Jing reu?’ she said, a useful Thai expression that could mean either ‘is that so’ or ‘bullshit’, depending on the context.

‘I’m not talking about baby selling. I’m talking about baby laundering: taking children placed in institutional care and transforming them into orphans without consent.’

She paused to let it sink in.

‘So, notwithstanding the Thai government’s excellent policies and safeguards, is it possible that criminal elements could arrange for the necessary paperwork to be forged?’

Another pause.

‘Very difficult,’ Wichit said slowly, ‘but not impossible.

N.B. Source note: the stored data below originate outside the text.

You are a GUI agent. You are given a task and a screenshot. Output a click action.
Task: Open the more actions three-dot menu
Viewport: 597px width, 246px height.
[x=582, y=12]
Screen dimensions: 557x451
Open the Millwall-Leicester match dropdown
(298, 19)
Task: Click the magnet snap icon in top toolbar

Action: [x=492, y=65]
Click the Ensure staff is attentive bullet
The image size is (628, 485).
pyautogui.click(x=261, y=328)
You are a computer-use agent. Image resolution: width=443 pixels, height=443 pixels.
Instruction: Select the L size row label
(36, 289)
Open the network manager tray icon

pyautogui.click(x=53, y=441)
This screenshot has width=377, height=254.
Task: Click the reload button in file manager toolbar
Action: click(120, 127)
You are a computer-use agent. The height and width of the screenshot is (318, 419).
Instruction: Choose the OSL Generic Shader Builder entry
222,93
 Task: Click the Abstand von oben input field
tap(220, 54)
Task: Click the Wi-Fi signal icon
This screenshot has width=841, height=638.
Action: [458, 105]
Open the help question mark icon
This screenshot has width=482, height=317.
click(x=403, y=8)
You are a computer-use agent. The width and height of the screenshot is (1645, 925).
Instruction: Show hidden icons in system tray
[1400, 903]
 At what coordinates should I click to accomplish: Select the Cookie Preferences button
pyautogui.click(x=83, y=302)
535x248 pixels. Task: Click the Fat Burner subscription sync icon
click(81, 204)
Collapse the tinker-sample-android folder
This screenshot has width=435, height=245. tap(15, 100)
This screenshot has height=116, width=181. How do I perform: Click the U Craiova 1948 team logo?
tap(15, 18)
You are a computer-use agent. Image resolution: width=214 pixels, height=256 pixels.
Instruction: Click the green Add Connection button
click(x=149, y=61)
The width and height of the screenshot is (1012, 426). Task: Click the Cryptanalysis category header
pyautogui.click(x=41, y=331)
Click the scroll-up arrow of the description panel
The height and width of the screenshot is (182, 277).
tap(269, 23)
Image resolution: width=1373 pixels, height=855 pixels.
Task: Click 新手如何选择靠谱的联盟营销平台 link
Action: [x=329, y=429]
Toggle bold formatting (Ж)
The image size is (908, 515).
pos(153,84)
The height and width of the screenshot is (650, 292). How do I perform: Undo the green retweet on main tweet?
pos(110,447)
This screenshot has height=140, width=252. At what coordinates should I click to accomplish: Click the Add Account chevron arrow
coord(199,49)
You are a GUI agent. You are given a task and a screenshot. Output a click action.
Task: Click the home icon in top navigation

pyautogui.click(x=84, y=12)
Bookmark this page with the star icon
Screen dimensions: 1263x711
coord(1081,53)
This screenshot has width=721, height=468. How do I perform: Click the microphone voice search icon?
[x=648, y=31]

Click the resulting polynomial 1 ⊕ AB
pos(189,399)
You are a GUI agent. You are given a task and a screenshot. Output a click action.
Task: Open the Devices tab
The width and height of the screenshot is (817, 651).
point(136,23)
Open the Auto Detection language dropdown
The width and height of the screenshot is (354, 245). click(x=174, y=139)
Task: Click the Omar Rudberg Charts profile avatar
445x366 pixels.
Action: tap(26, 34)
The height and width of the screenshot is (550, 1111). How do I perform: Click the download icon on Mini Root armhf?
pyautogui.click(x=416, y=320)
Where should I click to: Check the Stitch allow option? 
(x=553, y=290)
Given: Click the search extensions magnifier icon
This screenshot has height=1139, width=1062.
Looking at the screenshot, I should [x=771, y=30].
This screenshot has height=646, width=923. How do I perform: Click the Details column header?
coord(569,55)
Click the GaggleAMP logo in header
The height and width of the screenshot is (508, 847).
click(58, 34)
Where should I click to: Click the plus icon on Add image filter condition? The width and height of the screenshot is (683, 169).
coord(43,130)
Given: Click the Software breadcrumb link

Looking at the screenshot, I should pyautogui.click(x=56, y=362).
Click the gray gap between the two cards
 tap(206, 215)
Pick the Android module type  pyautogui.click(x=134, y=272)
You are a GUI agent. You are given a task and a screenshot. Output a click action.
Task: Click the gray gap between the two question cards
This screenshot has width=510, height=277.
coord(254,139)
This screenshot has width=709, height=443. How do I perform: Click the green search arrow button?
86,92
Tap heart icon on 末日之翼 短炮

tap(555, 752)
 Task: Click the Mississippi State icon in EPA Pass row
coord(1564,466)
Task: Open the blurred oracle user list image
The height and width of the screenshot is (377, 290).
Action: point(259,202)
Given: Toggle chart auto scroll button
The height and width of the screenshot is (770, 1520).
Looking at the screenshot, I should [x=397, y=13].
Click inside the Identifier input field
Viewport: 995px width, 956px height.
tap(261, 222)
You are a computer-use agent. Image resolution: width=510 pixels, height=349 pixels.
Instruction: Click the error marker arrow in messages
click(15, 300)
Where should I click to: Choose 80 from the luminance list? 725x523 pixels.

What evidence do you have for this baby laundering?’

‘No evidence yet, just a hunch. I’m working on it.’

‘Be careful, Jayne. For an operation like that to succeed it would need the support of powerful people with connections both inside and out of official channels. Make sure you don’t tread on any toes.’

She liked the way the Police Major General translated English idioms into Thai.

‘I’ll do my best. One last thing, what sort of time is involved in taking a child out of the country once it’s been adopted?’

‘Again, it varies. For American citizens, assuming all the paperwork is in order, there’s a wait of about a week while the immigration visa is issued.’

‘And that can only be done at the US Embassy in Bangkok?’

‘Correct.’

‘Thank you, sir.’

Mai pen rai,’ Wichit said. ‘And, Jayne, if you do find any evidence of adoption fraud, I urge you to contact me immediately.’

‘Very well, Major General.’

‘I mean it,’ he said.

Jayne read back over her notes. Conjecture. Guesswork.

Pure speculation. She wasn’t lying when she told Police Major General Wichit all she had was a hunch. She lit a cigarette and started jotting down ideas for evidence.

Signed confessions from Frank Harding and Doctor Somsri: strike that. Copy of the baby’s medical records: might be useful, worth considering, not sure how she’d get her hands on them. Copy of birth and death certificates: perhaps she could get these from Mayuree. Jayne could take a statement from Mayuree, too, about Kob’s health prior to his being pronounced dead. Then again, no one would believe the word of a bar girl over Doctor Somsri. And was it fair to involve Mayuree in her investigation when there was still a possibility Kob was in fact dead?

She tapped the ash from her cigarette and closed her notebook labelled ‘Maryanne Delbeck Case’. She was working on Jim Delbeck’s time. Could she justify pursuing an investigation that seemed tangential, at best, to his daughter’s death? She flicked through her earlier notes and found her hastily scrawled reminder to follow up with Mayuree about Maryanne. Finding out what happened to Kob gave her the chance to get close to Mayuree, and she was sure Mayuree knew more about Maryanne than she was letting on.

Jayne took another drag of her cigarette and returned her thoughts to the conversation with the Marines. Tommy had taken pictures with his camera at the ceremony where Leroy and Alicia collected their baby. If Jayne could get her hands on those photos, at least she’d know if she was on to something.